Claude Code runs agents in separate processes on the same machine and communicates via Unix Domain Socket (UDS), achieving sub‑millisecond latency without port conflicts. A three‑stage address parser distinguishes uds: (point‑to‑point), bridge: (IDE bridge), and plain paths (mailbox).

function parseMessageAddress(target: string) {
  if (target.startsWith("uds:")) return { scheme: "uds", target: target.slice(4) };
  if (target.startsWith("bridge:")) return { scheme: "bridge", target: target.slice(7) };
  if (target.startsWith("/")) return { scheme: "uds", target };
  return { scheme: "other", target };
}

Mailbox files store JSONL messages; agents inject unread messages into the LLM context instead of using a dedicated receiver thread.

// Mailbox message format (JSONL line)
{ "from": "coordinator", "text": "请先分析 auth 模块的结构", "timestamp": 1718323200000, "read": false }

6. IterationBudget – Preventing Runaway Agents

Each agent receives an IterationBudget limiting the number of tool‑call rounds (default 100) and optionally token usage. Task IDs are nine characters: a one‑letter prefix indicating TaskType (e.g., 'a' for local_agent) followed by eight base‑36 random characters, yielding ~2.8 trillion combinations.

// TaskType enum and ID generation (TypeScript)
export type TaskType =
  | 'local_bash'
  | 'local_agent'
  | 'remote_agent'
  | 'in_process_teammate'
  | 'local_workflow'
  | 'monitor_mcp'
  | 'dream';

function generateTaskId(type: TaskType): string {
  const prefix = TASK_ID_PREFIXES[type];
  const bytes = randomBytes(8);
  let id = prefix;
  for (let i = 0; i < 8; i++) {
    id += TASK_ID_ALPHABET[bytes[i] % TASK_ID_ALPHABET.length];
  }
  return id; // e.g. "a3x7k2m9p"
}

The budget loop checks budget.currentIterations >= budget.maxIterations and aborts gracefully, returning a budget_exceeded status with partial results.

7. The Three Guardrails from a Harness Perspective

Depth Guard – prevents infinite agent trees using both the runtime querySource check and the persistent <fork‑boilerplate> tag.
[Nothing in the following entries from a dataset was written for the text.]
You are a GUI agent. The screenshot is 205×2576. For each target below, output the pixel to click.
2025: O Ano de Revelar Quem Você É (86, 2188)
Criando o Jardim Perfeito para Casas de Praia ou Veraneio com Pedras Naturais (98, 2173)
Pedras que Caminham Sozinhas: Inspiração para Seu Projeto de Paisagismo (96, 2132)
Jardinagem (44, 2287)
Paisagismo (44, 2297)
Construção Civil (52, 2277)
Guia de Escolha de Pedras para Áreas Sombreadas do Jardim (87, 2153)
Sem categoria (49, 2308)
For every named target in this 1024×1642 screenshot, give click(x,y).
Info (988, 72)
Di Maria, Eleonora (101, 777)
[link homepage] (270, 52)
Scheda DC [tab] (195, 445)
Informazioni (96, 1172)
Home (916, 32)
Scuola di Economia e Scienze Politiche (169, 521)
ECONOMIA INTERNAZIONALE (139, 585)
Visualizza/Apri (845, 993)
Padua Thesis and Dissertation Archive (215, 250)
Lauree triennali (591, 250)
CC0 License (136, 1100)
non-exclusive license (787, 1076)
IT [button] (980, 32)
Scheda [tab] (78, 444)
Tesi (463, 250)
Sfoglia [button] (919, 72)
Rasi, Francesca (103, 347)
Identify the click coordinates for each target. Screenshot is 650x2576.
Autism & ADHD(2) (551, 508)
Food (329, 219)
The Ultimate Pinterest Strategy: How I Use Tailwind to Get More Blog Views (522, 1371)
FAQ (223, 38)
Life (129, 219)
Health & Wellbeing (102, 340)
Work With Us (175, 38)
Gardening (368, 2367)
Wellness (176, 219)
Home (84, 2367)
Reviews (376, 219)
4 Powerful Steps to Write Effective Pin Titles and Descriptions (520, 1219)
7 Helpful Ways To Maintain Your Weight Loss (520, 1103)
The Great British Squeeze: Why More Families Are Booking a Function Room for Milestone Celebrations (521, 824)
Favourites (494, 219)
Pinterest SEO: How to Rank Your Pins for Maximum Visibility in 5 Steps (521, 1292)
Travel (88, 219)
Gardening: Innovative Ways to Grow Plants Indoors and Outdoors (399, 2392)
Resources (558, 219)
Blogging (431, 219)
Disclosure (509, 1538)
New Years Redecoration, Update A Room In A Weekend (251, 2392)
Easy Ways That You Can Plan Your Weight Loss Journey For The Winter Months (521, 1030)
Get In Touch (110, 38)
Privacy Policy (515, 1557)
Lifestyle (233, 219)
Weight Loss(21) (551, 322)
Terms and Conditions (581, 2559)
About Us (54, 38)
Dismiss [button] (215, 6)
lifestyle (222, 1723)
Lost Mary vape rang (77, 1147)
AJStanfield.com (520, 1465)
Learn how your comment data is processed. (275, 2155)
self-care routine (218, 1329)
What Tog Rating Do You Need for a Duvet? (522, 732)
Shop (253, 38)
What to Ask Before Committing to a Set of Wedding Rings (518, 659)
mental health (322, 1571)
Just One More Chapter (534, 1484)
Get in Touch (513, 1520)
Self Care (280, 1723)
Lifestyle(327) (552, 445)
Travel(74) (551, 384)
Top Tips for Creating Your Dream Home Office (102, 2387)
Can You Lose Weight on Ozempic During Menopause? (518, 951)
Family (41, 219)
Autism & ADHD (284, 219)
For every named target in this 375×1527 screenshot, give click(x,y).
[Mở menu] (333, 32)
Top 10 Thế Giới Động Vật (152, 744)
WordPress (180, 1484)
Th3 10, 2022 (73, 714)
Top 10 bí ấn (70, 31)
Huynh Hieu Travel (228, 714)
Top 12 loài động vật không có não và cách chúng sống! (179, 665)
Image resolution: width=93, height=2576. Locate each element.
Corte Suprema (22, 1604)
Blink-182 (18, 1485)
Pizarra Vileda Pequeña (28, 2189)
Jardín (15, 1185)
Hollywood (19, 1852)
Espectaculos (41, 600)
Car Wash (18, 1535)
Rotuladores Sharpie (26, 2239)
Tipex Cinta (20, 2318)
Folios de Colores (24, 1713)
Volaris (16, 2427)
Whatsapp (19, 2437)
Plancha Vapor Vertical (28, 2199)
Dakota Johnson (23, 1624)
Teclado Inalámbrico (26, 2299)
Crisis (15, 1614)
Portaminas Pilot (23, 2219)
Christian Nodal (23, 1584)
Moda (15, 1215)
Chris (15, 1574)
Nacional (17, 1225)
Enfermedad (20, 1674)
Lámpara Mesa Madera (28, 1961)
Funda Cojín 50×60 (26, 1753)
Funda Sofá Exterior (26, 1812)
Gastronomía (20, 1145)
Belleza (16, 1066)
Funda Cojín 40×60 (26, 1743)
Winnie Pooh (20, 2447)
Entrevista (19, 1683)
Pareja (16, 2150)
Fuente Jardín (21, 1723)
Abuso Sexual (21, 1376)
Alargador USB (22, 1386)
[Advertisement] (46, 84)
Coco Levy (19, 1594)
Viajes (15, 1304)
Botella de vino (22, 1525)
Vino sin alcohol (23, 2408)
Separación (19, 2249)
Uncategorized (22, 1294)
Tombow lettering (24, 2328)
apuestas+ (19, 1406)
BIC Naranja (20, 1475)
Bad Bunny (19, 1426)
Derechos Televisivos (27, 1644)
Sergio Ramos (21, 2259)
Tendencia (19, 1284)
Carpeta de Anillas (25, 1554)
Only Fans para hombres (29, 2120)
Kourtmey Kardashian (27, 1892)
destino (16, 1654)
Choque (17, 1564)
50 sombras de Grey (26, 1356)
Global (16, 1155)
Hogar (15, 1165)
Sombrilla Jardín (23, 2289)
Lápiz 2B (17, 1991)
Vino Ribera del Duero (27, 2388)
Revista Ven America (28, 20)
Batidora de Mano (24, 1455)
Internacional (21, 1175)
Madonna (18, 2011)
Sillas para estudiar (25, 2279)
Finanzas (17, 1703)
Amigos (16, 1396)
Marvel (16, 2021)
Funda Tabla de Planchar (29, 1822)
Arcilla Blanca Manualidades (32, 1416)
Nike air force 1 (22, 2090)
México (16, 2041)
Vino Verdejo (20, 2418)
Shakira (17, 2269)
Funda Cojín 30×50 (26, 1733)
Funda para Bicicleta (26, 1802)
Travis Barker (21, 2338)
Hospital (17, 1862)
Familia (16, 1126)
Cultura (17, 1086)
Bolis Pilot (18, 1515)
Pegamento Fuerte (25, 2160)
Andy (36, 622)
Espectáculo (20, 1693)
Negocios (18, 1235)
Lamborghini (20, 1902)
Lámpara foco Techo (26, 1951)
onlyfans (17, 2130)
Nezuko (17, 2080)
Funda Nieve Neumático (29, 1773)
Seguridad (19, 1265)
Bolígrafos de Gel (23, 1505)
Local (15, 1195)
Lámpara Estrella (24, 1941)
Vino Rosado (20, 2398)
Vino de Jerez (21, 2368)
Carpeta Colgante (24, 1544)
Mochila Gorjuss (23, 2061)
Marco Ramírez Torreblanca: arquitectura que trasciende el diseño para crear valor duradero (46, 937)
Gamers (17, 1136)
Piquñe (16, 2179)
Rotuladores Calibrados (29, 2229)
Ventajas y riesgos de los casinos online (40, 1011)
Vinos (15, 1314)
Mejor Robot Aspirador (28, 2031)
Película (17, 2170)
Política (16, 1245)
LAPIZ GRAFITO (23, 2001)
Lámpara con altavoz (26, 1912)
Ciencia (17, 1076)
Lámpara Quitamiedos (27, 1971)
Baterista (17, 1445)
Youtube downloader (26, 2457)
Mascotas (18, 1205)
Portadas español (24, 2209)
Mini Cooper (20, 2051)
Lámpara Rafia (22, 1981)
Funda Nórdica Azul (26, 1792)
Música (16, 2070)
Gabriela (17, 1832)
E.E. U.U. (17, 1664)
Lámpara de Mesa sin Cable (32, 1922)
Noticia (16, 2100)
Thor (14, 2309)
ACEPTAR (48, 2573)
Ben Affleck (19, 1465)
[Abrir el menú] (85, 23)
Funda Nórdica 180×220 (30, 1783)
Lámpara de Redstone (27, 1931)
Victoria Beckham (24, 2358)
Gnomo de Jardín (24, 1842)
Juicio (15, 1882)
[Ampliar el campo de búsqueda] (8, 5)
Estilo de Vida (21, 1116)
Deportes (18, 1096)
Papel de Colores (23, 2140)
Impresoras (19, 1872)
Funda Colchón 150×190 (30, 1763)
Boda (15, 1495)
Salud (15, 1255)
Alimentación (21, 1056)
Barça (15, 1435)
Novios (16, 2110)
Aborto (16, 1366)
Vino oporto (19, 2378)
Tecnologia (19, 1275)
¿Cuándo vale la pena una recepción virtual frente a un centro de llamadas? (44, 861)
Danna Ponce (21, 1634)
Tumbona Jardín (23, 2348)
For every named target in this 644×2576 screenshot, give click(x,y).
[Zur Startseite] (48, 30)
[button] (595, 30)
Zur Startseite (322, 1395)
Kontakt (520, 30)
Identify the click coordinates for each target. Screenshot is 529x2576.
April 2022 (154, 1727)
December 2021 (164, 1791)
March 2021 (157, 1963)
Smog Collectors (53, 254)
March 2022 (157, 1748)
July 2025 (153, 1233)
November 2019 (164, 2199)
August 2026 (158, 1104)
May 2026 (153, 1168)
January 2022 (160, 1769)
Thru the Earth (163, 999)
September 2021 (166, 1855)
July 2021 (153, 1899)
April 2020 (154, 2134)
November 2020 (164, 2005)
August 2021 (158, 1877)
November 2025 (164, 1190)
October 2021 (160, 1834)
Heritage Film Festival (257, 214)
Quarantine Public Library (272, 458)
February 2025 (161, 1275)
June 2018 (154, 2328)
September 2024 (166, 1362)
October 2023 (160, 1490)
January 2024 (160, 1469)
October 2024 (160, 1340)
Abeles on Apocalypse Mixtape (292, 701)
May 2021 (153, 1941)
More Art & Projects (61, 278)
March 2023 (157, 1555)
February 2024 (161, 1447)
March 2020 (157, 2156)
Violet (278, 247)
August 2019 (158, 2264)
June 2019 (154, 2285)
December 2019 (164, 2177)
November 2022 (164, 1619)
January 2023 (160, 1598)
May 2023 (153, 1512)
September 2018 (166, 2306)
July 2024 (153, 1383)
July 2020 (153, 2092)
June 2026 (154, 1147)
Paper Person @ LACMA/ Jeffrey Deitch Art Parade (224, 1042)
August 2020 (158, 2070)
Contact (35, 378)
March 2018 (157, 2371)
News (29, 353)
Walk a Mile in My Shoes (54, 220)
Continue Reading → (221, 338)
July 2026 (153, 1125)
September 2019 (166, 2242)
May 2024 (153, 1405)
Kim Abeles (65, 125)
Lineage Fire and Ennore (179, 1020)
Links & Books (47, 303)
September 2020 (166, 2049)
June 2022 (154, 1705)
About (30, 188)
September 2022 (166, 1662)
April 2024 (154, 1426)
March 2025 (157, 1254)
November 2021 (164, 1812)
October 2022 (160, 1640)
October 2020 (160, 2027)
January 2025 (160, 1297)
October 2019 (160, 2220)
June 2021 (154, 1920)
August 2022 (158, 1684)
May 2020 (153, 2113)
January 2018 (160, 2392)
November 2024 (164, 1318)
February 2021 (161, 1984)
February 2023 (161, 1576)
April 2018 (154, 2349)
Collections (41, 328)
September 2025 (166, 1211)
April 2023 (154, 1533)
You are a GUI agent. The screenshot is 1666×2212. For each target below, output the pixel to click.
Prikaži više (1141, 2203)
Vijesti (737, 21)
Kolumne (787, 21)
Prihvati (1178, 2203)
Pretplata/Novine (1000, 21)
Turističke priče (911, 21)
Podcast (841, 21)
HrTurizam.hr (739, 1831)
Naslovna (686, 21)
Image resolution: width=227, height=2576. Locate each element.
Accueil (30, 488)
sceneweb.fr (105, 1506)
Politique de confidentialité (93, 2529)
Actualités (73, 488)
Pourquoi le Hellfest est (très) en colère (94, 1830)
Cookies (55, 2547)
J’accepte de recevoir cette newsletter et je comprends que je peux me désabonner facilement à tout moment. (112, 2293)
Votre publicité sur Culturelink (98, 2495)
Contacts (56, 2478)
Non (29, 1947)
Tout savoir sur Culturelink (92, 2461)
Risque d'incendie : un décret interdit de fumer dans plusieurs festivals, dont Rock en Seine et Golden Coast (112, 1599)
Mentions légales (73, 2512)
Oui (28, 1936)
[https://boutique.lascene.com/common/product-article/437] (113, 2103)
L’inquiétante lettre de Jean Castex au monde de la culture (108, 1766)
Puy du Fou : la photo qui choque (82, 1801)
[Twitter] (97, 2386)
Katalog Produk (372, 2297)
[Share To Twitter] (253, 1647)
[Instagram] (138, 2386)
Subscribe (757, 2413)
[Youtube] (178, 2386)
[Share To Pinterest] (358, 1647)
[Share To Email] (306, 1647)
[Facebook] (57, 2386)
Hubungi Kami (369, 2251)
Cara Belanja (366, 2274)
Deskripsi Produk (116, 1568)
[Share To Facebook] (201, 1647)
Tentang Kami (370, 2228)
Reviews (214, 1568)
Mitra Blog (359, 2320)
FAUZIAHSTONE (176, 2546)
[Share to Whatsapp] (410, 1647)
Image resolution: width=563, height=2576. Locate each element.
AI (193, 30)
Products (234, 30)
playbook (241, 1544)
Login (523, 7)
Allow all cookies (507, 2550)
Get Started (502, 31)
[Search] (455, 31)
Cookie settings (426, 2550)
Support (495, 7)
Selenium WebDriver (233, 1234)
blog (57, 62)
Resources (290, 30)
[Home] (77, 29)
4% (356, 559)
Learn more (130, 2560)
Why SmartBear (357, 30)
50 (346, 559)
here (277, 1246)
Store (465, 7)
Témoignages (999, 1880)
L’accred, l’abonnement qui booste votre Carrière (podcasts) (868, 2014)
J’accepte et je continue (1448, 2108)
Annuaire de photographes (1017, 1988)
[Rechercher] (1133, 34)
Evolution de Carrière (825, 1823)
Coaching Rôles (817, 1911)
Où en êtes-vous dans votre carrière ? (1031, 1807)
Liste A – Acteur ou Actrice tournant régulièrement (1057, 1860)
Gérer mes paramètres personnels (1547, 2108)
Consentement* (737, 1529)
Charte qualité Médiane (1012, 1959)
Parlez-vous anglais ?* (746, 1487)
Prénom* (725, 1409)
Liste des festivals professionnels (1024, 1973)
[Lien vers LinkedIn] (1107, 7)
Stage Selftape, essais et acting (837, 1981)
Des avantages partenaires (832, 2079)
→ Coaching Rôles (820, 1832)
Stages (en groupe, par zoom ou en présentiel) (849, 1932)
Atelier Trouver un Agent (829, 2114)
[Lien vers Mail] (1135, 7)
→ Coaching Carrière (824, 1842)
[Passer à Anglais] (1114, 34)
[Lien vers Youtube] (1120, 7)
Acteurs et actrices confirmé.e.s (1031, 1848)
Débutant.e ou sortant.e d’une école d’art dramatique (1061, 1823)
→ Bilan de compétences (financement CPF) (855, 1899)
The guard logic survives context compression.

// Depth guard example
function canSpawnSubagent(currentDepth: number, maxDepth = 3): boolean {
  if (currentDepth >= maxDepth) {
    console.warn(`[Depth Guard] Max depth ${maxDepth} reached, blocking spawn`);
    return false;
  }
  return true;
}

Budget Guard – enforces per‑agent iteration limits, optional token caps, and terminal‑state checks ( isTerminalTaskStatus) to stop further processing.

// Budget guard wrapper
async function withBudget(fn, budget) {
  const start = Date.now();
  let calls = 0;
  const controller = new AbortController();
  if (budget.maxMs) setTimeout(() => controller.abort(), budget.maxMs);
  try {
    const result = await fn();
    return { result, budgetExceeded: false };
  } catch (err) {
    if (controller.signal.aborted) return { result: null, budgetExceeded: true };
    throw err;
  }
}

Isolation Guard – each sub‑agent runs with its own context, tool pool, and optional separate process; failures are reported via <task-notification> without crashing the parent.

Conclusion

The article walks through Claude Code’s source to reveal how multi‑agent systems overcome the three classic walls, how they differ from existing frameworks, and how Claude implements robust engineering mechanisms: recursive protection, clear control‑data separation, ultra‑low‑latency UDS communication, structured XML results, and layered budget/guardrails. The three guardrails—Depth, Budget, and Isolation—ensure that AI agents can be orchestrated safely and efficiently at scale.